Why Broadcom Shares Fell After a Strong Earnings Report
Why Broadcom Shares Fell After a Strong Earnings Report

Broadcom reported solid Q4 results Thursday, beating Wall Street estimates on earnings and revenue while guiding for more AI growth ahead. Stock rose at first in after-hours trading, then dropped as much as 5%, according to Bloomberg and Yahoo Finance. Investors wanted bigger details on AI customers and future sales.
The Numbers That Beat Expectations
Broadcom posted adjusted earnings of $1.95 per share, above the $1.86 analysts expected.
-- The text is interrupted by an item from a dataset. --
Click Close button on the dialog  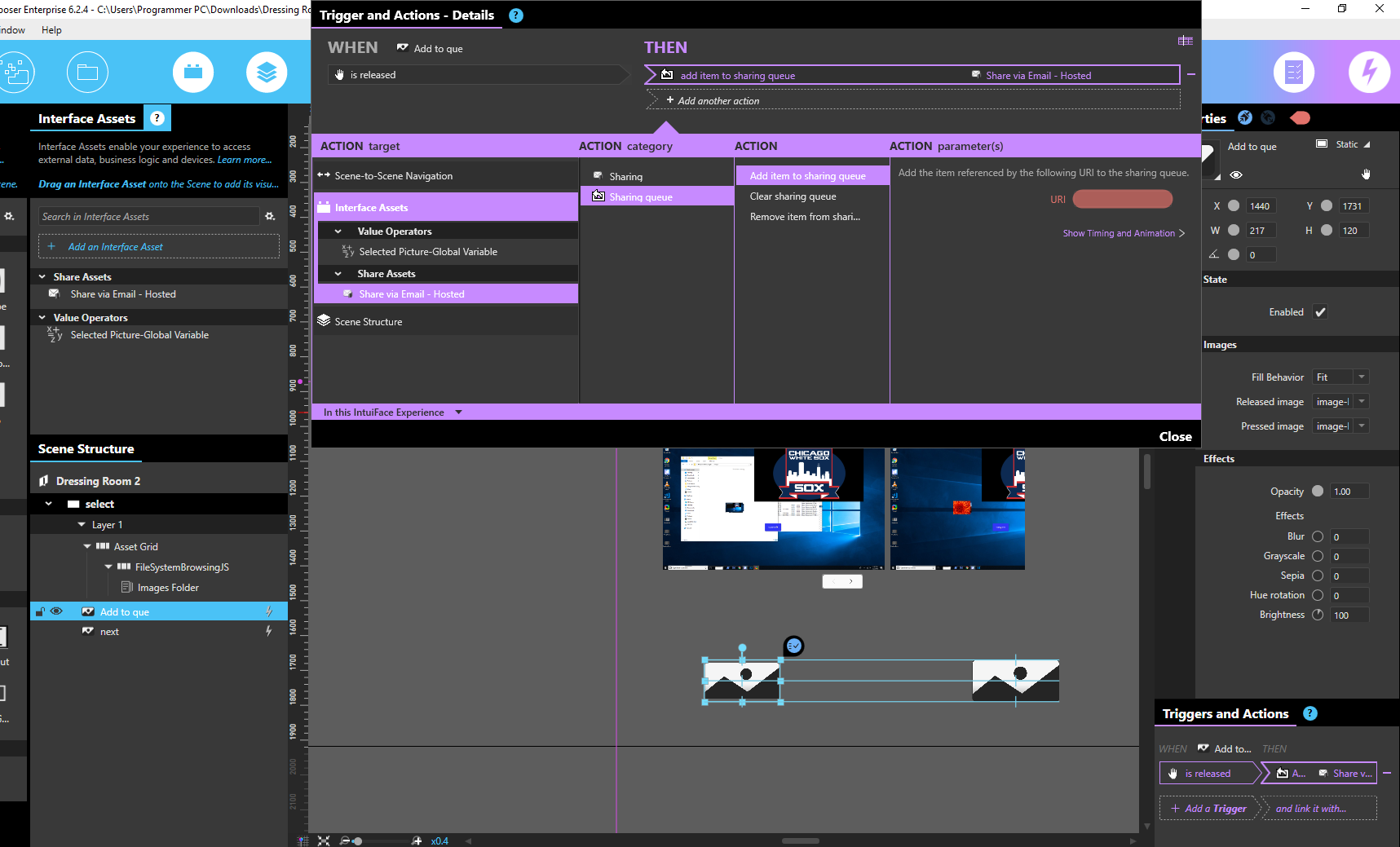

Revenue hit $18.02 billion, topping the $17.49 billion forecast, CNBC reports.
- First-quarter revenue outlook: $19.1 billion, up 28% year-over-year and above the $18.3 billion average estimate.
- AI chip sales expected to double year-over-year to $8.2 billion next quarter.
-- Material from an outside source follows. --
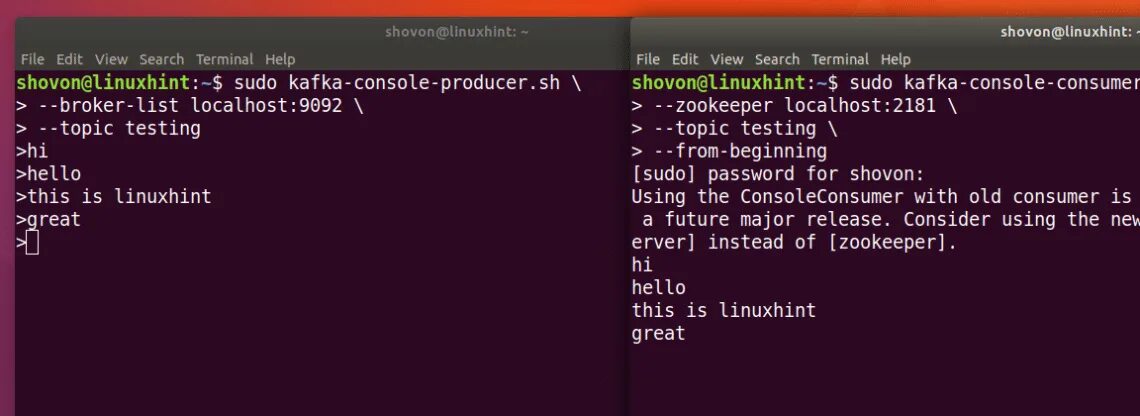The width and height of the screenshot is (1140, 416).
Task: Open Search menu in right terminal
Action: pyautogui.click(x=777, y=60)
- Net income jumped 97% to $8.51 billion.
- Quarterly dividend raised to 65 cents per share from 59 cents.
AI drove much of the growth, with semiconductor solutions up 22% to $11.07 billion and infrastructure software up 26% to $6.94 billion.
What Disappointed Investors
CEO Hock Tan named Anthropic as the mystery $10 billion customer from last quarter and revealed an $11 billion follow-up order. But the fifth new customer only placed a $1 billion order for delivery in late 2026—small compared to prior deals, Sherwood News notes, lacking the big customer surprises of past quarters that drove huge gains before, 24/7 Wall St. reports. Tan called the backlog $73 billion over the next 18 months a “minimum,” yet some saw it as light.
No full-year 2026 AI revenue forecast came either. Tan said demand changes too fast and skipped guidance. AI sales mix also means narrower margins versus higher-profit software, he added. Questions arose on customers possibly cutting Broadcom out of high-margin design work.
This landed after recent AI stock weakness, like Oracle’s report. Broadcom shares, up 75% in 2025, couldn’t spark a rebound, Investopedia says.